Hmmm. In my mind, doing the maths helps understand what may be going on.

Note that it does not preclude to check afterwards that it does indeed 
correspond to reality:-)

The key suggestion of the maths is that if p*t << 1 all is (seems) well.

> You don't actually need to have actual lock contention to notice 
> overhead.

The overhead assumed is 1/40 of the transaction time from Tomas' measures. 
Given the ~ 18000 tps (we are talking of an in-memory read-only load 
probably on the same host), transaction time for pgbench seems to be about 
0.06 ms, and fprintf seems to be about 0.0015 ms (1.5 µs).

> - frequently acquiring an *uncontended* lock that resides in another 
> socket's cache and where the cacheline is dirty requires relatively 
> expensive cross cpu transfers. That's all besides the overhead of doing 
> a lock operation itself. A lock; xaddl;, or whatever you end up using, 
> has a significant cost in itself. It implies a bus lock and cache flush, 
> which is far from free.

Ok, I did not assume an additional "lock cost". Do you have a figure? A 
quick googling suggested figure for "lightweight mutexes" around 100 ns, 
but the test conditions were unclear.
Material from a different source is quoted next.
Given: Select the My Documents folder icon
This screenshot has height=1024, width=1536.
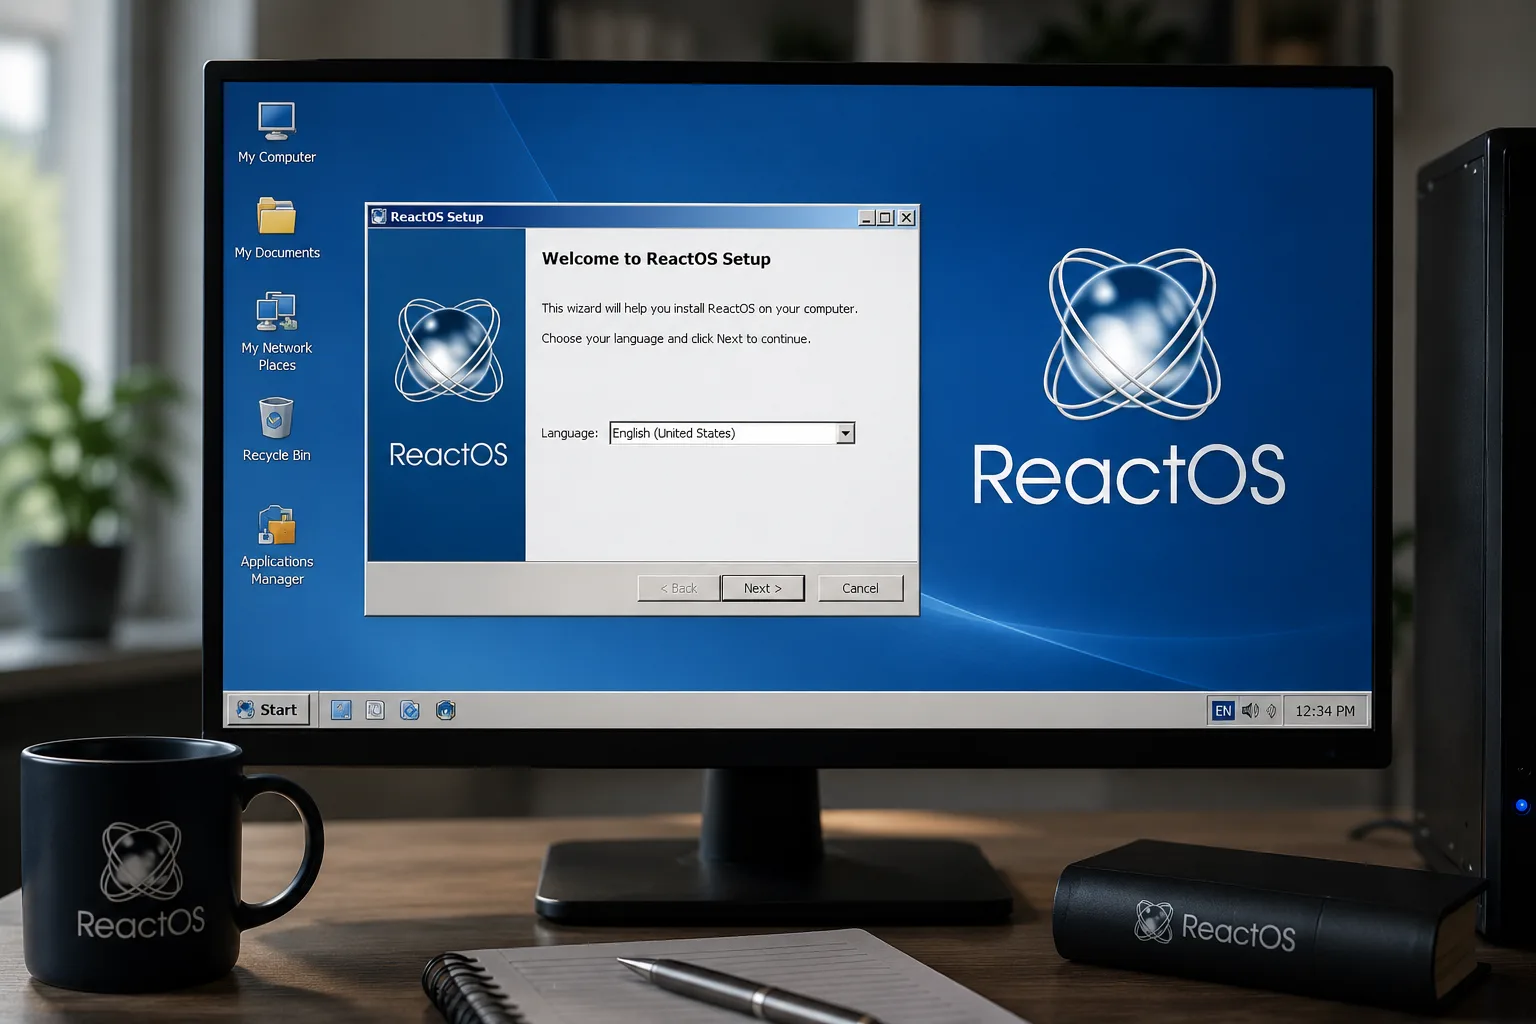Looking at the screenshot, I should [x=276, y=216].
If it is oky, then it is does not 
change much the above maths to add that overhead.

> Additionally we're quite possibly talking about more than 8 threads. 
> I've frequently used pgbench with hundreds of threads; for imo good 
> reasons.

Good for you. I do not have access to a host on which this would make 
sense:-)

> That all said, it's far from guaranteed that there's an actual problem
> here. If done right, i.e. the expensive formatting of the string is
> separated from the locked output to the kernel, it might end up being
> acceptable.

That is what I would like to assess. Indeed, probably snprinf (to avoid 
mallocing anything) and then fputs/write/whatever would indeed help reduce 
the "contention" probability, if not the actual overhead.

-- 
Fabien.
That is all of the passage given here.